What the exercise asks:
The answer is a stretch of the material below, returned exactly: the line containing "Task: Tap the 최대할인가 badge next to 44,820원", the line containing "You are a computer-use agent.", and all lines between.

━━━ Materials provided ━━━

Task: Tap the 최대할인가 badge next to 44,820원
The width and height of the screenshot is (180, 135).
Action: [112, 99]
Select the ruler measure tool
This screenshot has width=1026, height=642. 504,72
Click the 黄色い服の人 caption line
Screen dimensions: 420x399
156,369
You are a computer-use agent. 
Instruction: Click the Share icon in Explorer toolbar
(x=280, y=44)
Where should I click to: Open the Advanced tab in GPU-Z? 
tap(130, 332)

━━━
━━━ Materials provided ━━━

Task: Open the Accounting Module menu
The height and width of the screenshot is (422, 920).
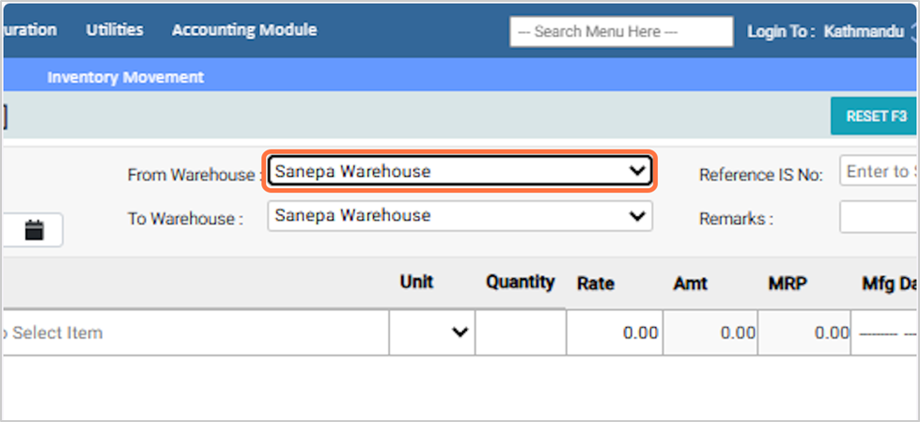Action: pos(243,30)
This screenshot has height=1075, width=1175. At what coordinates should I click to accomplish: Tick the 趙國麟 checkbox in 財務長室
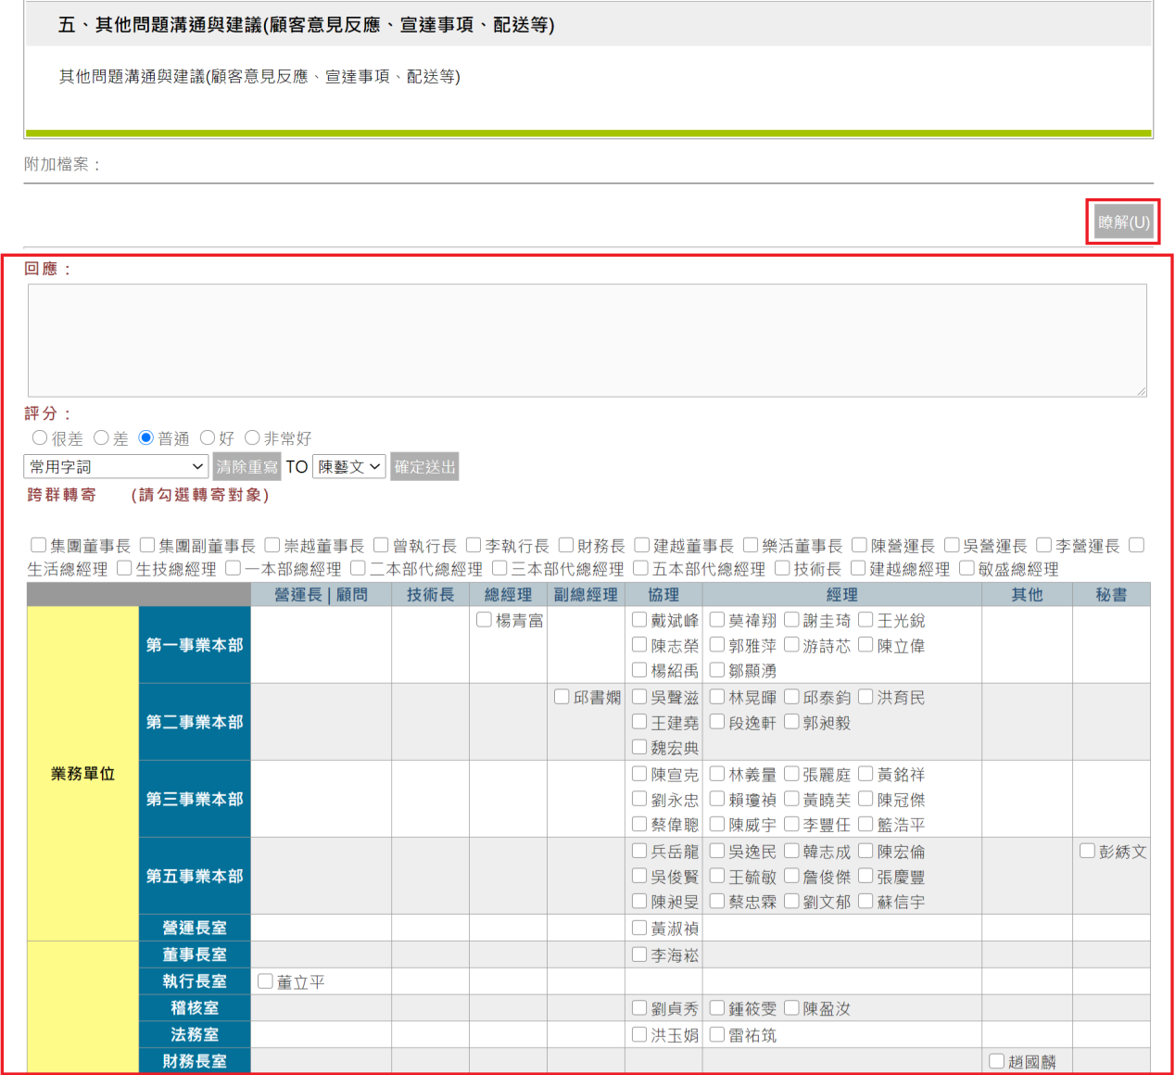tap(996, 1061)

━━━
━━━ Materials provided ━━━

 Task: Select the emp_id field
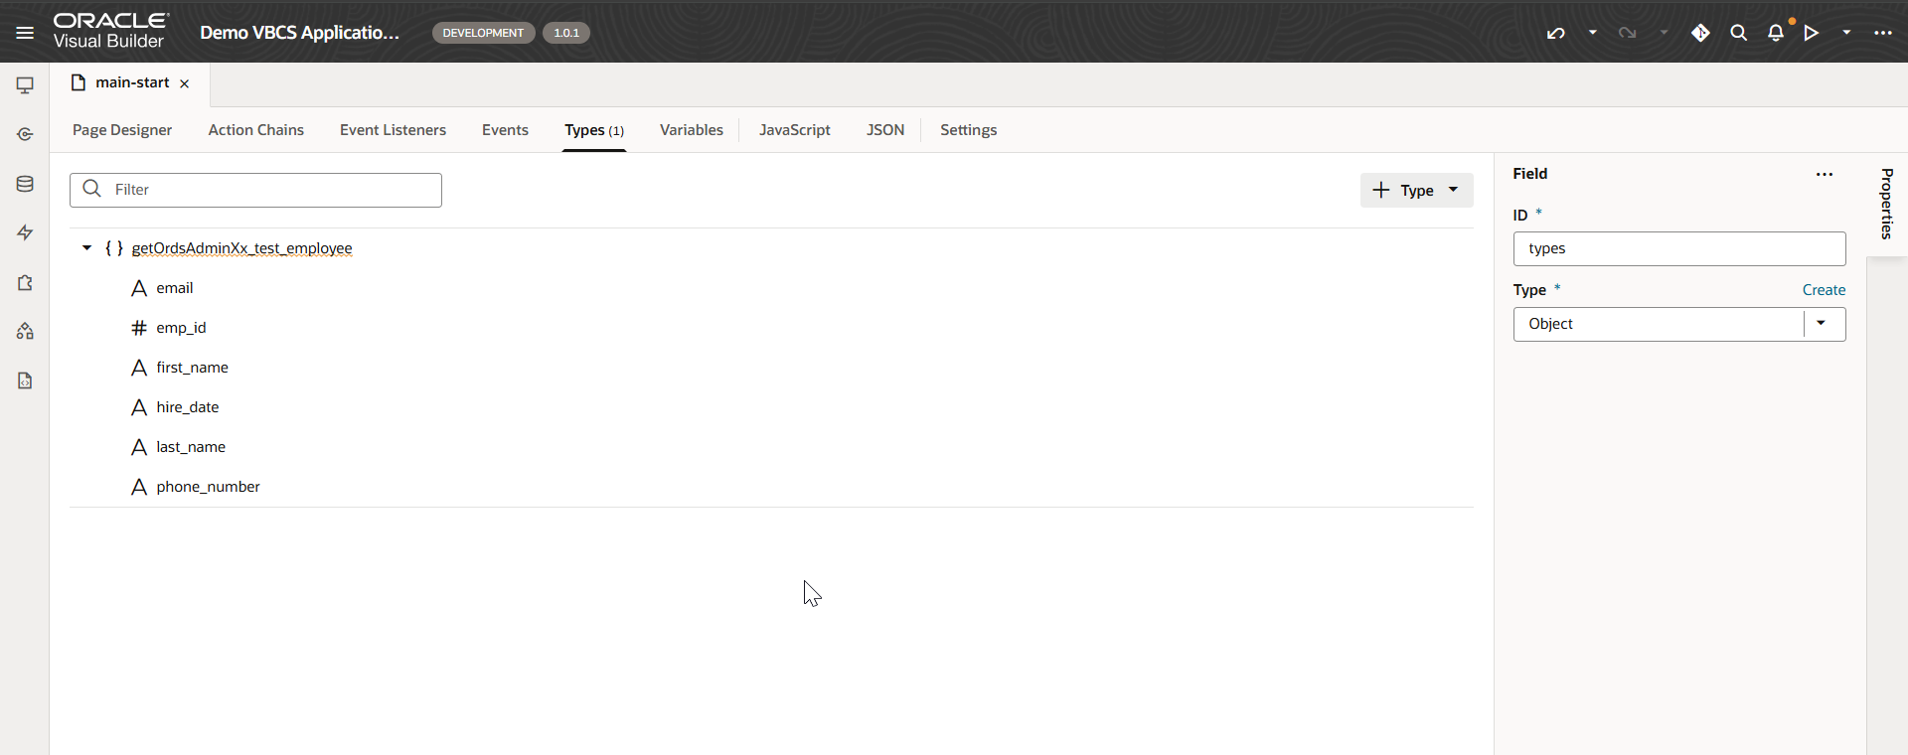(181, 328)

━━━

Answer to this problem:
Task: Tap the 최대할인가 badge next to 44,820원
The width and height of the screenshot is (180, 135).
Action: [112, 99]
Select the ruler measure tool
This screenshot has width=1026, height=642. 504,72
Click the 黄色い服の人 caption line
Screen dimensions: 420x399
156,369
You are a computer-use agent. 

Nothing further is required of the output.